Next Steps: Hyperparameter Tuning & Multi-Project Expansion

Current Baseline (CGWAVES, 12 variables, lite model)

Metric	Value
Best val loss	3.22
Train loss	2.48
Variables	12
Model params	~2-3M
Epoch time (T4)	~1-2 min
Probing accuracy	90-100%
Flight artifact leakage	None (silhouette -0.21)

Phase 1: Hyperparameter Optimization

1.1 Model Architecture Experiments

Test these configurations sequentially, keeping the best performers:

Experiment	d_model	Enc layers	Dec layers	Heads	Expected Impact
Baseline (current)	128	4	2	4	-
Wider	192	4	2	6	Better representation capacity
Deeper encoder	128	6	2	4	More complex patterns
Balanced	192	4	3	6	Better reconstruction
Full (original)	256	6	4	8	Maximum capacity

Success criteria: Val loss < 3.0 without increasing flight artifact leakage.

1.2 Learning Rate Schedule

# Experiment A: Warmup + cosine decay
warmup_epochs = 5
def lr_lambda(epoch):
    if epoch < warmup_epochs:
        return epoch / warmup_epochs
    return 0.5 * (1 + np.cos(np.pi * (epoch - warmup_epochs) / (N_EPOCHS - warmup_epochs)))

scheduler = torch.optim.lr_scheduler.LambdaLR(optimizer, lr_lambda)
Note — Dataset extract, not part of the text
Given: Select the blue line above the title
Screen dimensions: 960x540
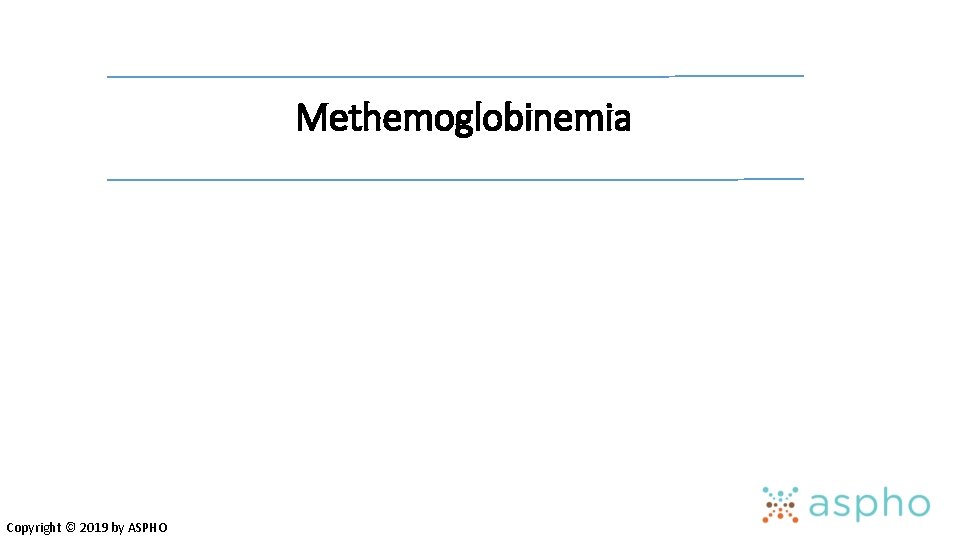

# Experiment B: Reduce on plateau
scheduler = torch.optim.lr_scheduler.ReduceLROnPlateau(
    optimizer, mode='min', factor=0.5, patience=5, min_lr=1e-6
)

Experiment	Base LR	Schedule	Epochs
Current	3e-5	Cosine	30
Higher + warmup	1e-4	Warmup(5) + Cosine	50
Lower + plateau	1e-5	ReduceOnPlateau	50
Cyclic	1e-5 to 1e-4	CyclicLR	40

1.3 Masking Strategy

Experiment	Group prob	Var prob	Strategy
Current	0.4	0.2	Group + variable
Light	0.2	0.15	Easier task
Heavy	0.6	0.3	Harder task
Temporal only	0.0	0.0	Mask 20% of timesteps
Variable only	0.0	0.3	Random variable mask

1.4 Variable Count Scaling

Experiment	Variables	Description
Current	12	Core atmospheric only
Medium	20-25	Add wind, chemistry
Large	40-50	Add valid derived variables
Full valid	All valid	Every variable with valid norm stats

For each, monitor:

Val loss convergence
Epoch time
Probing accuracy
Flight artifact silhouette score

1.5 Recommended Testing Order

Learning rate experiments (fastest to test)
Masking strategy (same model, different task)
Model size scaling (once LR is optimized)
Variable count (once model size is chosen)
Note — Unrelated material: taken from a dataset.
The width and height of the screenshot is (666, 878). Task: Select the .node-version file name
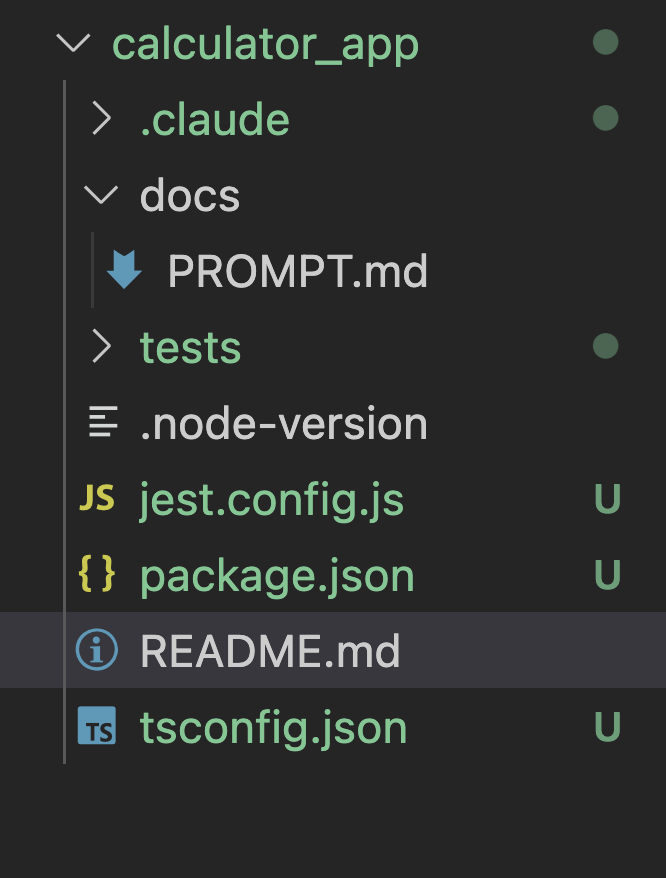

Phase 2: Multi-Project Expansion

2.1 Project Selection

Query available projects:

SELECT p.project_name, p.aircraft, p.year, COUNT(f.id) as n_flights
FROM projects p
JOIN flights f ON p.id = f.id
GROUP BY p.id
ORDER BY n_flights DESC;

Priority projects:

Project	Aircraft	Why
CGWAVES	GV (N677F)	Current baseline
GOTHIC/GOTHAAM	GV	Similar aircraft, different science
CAESAR	C-130	Cross-platform transfer test
FRAPPE	C-130	Boundary layer focus

2.2 Cross-Project Variable Alignment

Find common variables:

# For each project, get variable sets
project_vars = {}
for project_id in [12, 15, 20]:  # Example IDs
    vars = db_conn.query("""
        SELECT vm.variable_name FROM variable_metadata vm
        JOIN variable_projects vp ON vm.id = vp.variable_id
        WHERE vp.project_id = %s
    """, (project_id,))
    project_vars[project_id] = set(v['variable_name'] for v in vars)

# Find intersection
common_vars = set.intersection(*project_vars.values())
print(f"Common variables: {len(common_vars)}")

Categorize variables:
- Universal: Present in all projects (ATX, THETA, PSXC, MR)
- Platform-specific: Differ by aircraft (TASX ranges)
- Campaign-specific: Only in certain projects (specialized instruments)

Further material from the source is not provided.